■ Exercise instructions: Within the listing below, show every line that contains the word "Open".

───

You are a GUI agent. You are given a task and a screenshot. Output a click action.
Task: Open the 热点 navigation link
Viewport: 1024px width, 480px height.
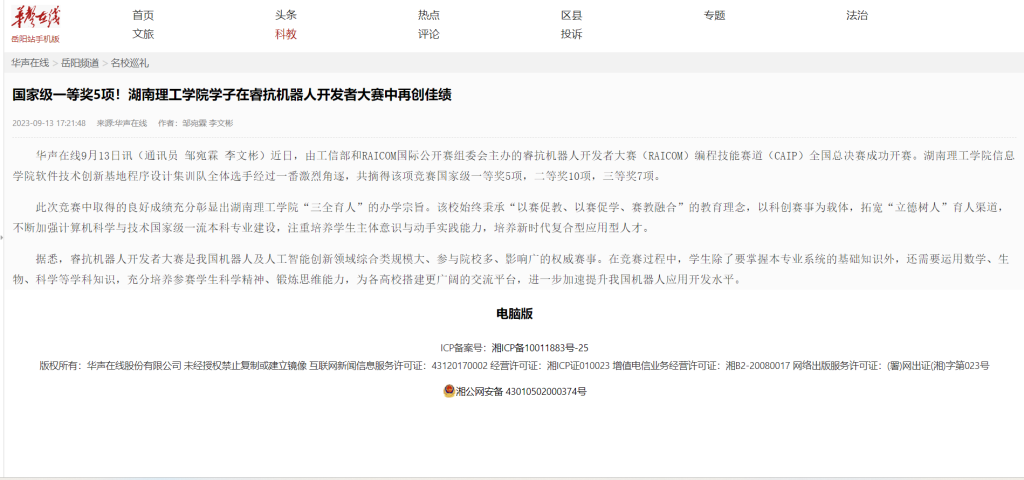[x=429, y=15]
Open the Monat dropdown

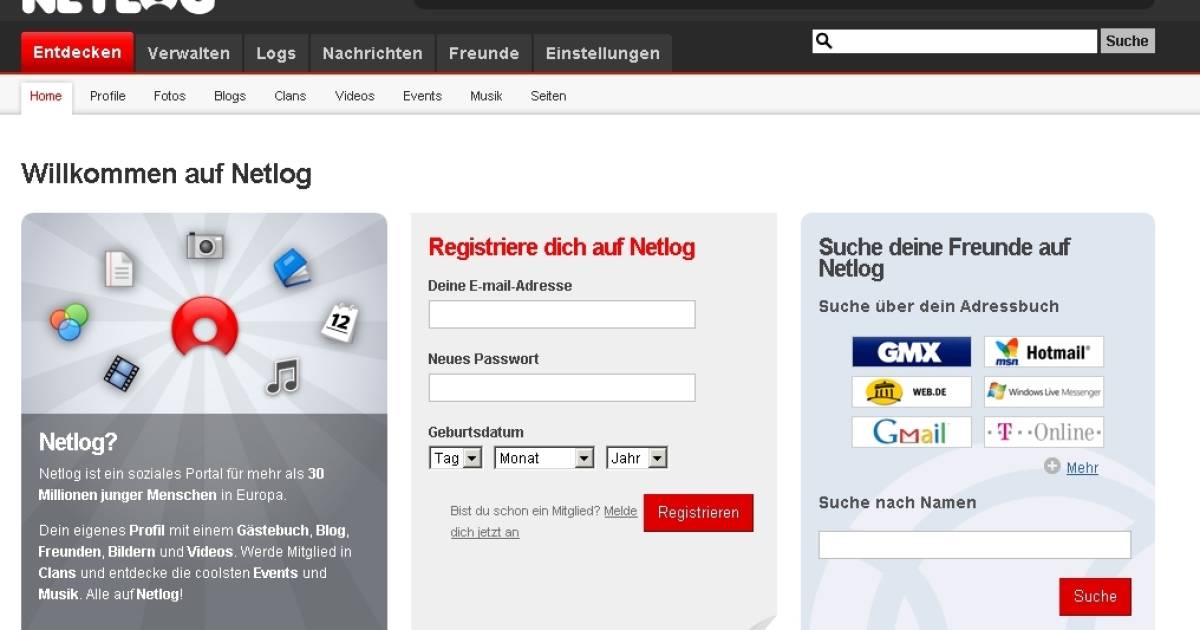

───

■ Problem solution:
Task: Open the 热点 navigation link
Open the Monat dropdown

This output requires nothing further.